#### STORED DATA
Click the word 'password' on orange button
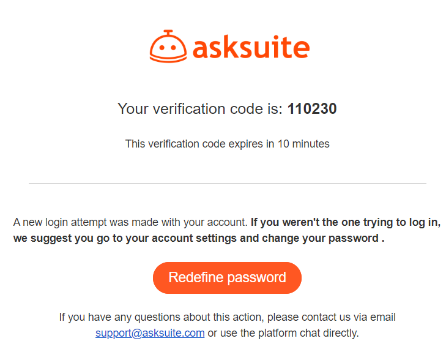This screenshot has width=446, height=352. 256,278
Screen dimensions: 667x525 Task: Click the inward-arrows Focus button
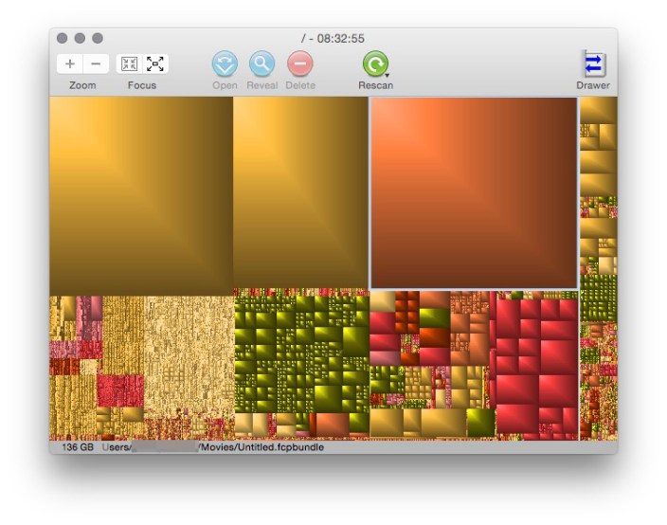130,64
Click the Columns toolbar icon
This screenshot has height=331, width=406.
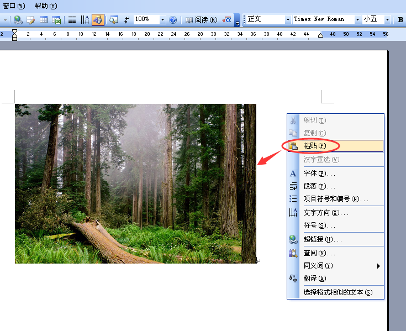[x=72, y=20]

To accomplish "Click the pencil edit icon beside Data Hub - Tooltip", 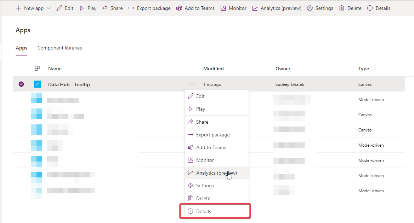I will click(37, 84).
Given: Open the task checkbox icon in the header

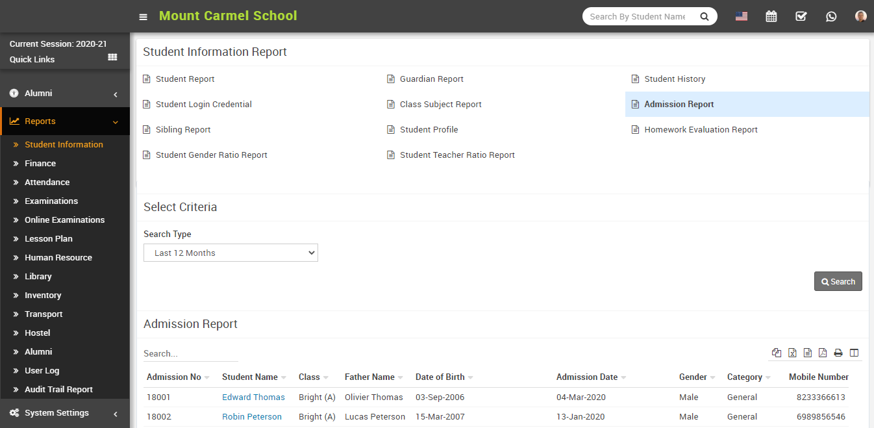Looking at the screenshot, I should pyautogui.click(x=801, y=16).
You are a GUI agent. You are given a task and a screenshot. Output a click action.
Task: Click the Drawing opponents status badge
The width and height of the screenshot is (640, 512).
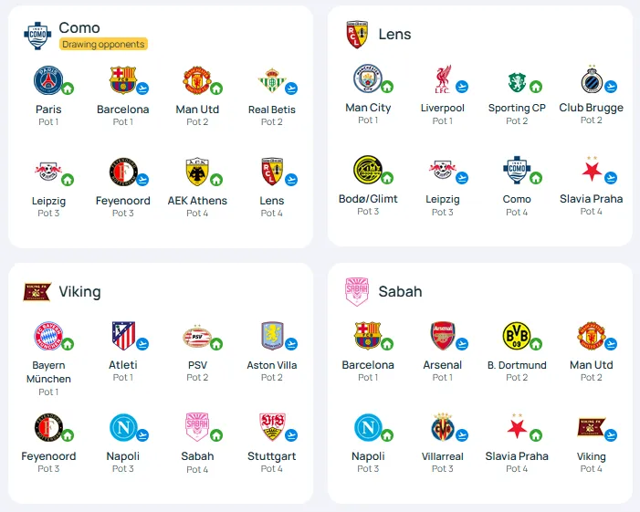(103, 44)
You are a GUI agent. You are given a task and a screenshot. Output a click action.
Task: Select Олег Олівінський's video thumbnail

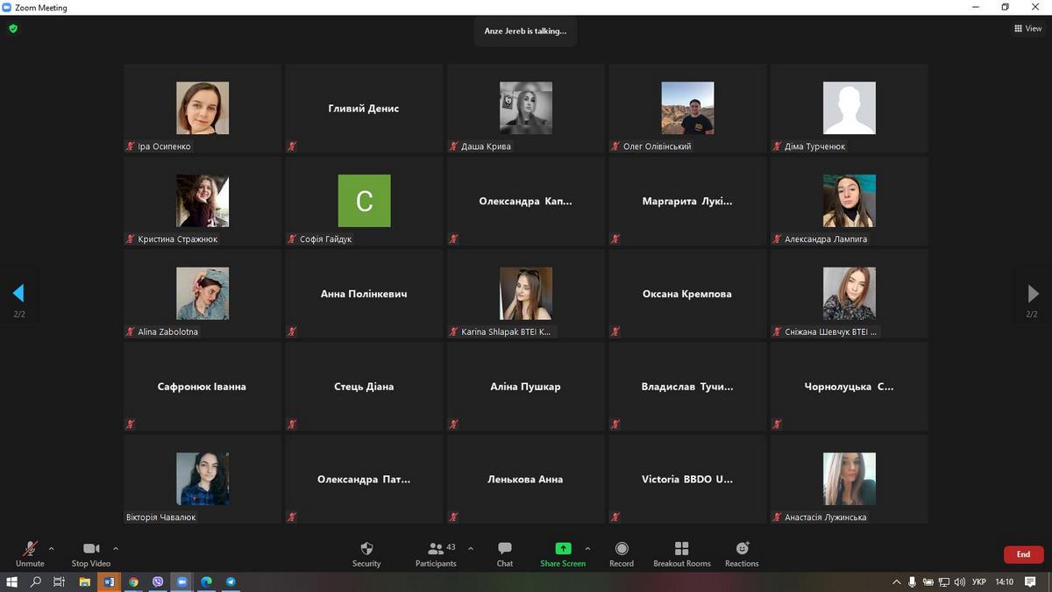click(x=687, y=108)
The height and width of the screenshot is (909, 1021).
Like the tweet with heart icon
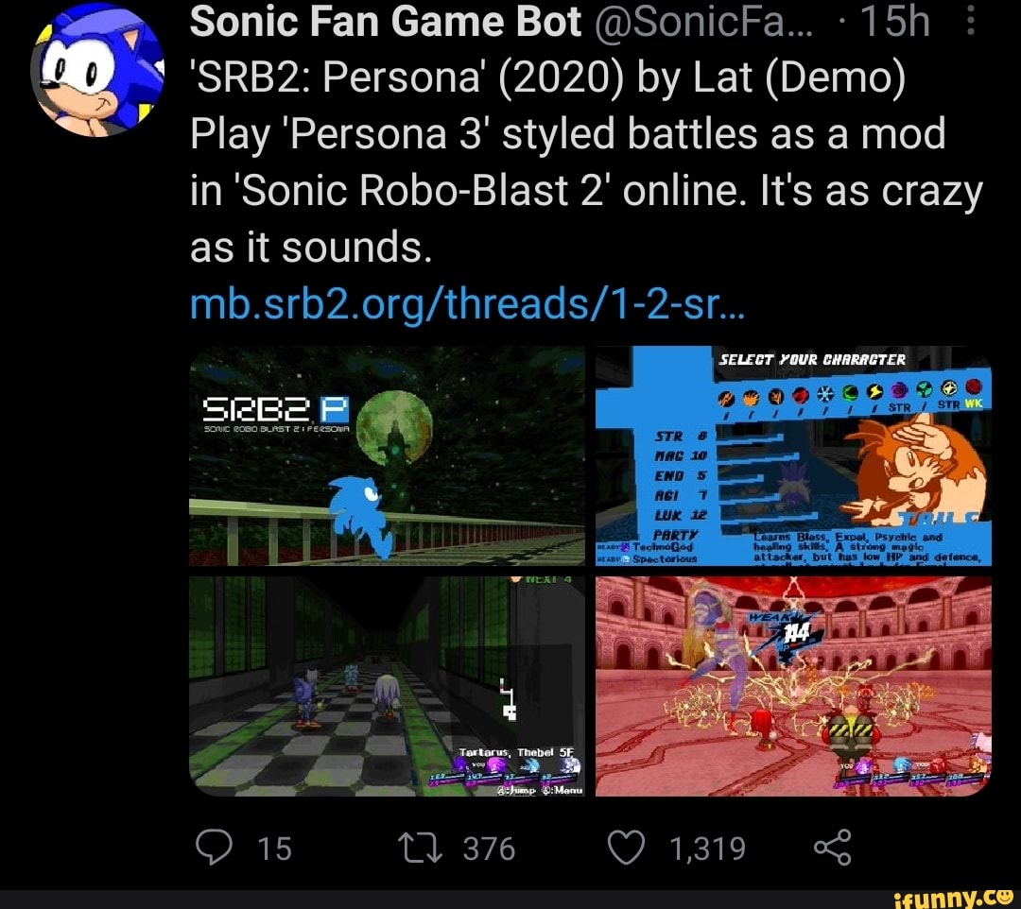(626, 848)
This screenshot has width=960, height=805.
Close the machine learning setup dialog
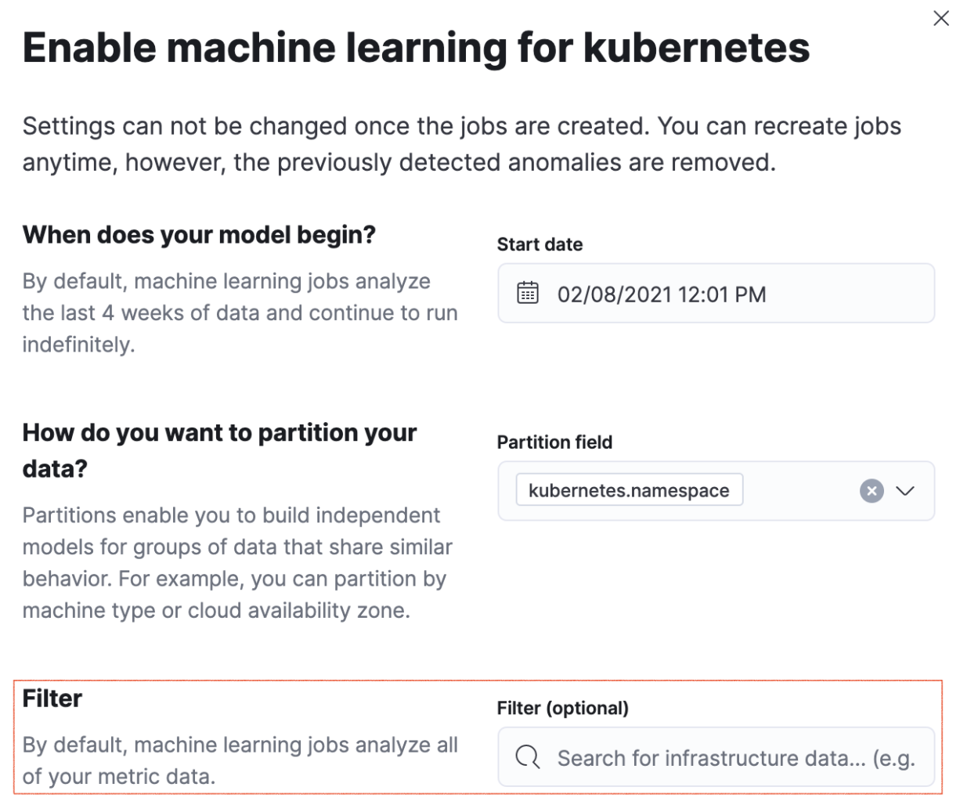click(x=940, y=19)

#### TASK INSTRUCTIONS
Each line from the one containing "Like the tweet with heart icon" through the end of the records above is to be retyped exactly, with the pictures omitted and nothing added.

#### ANSWER SPACE
Like the tweet with heart icon
(626, 848)
This screenshot has width=960, height=805.
Close the machine learning setup dialog
click(x=940, y=19)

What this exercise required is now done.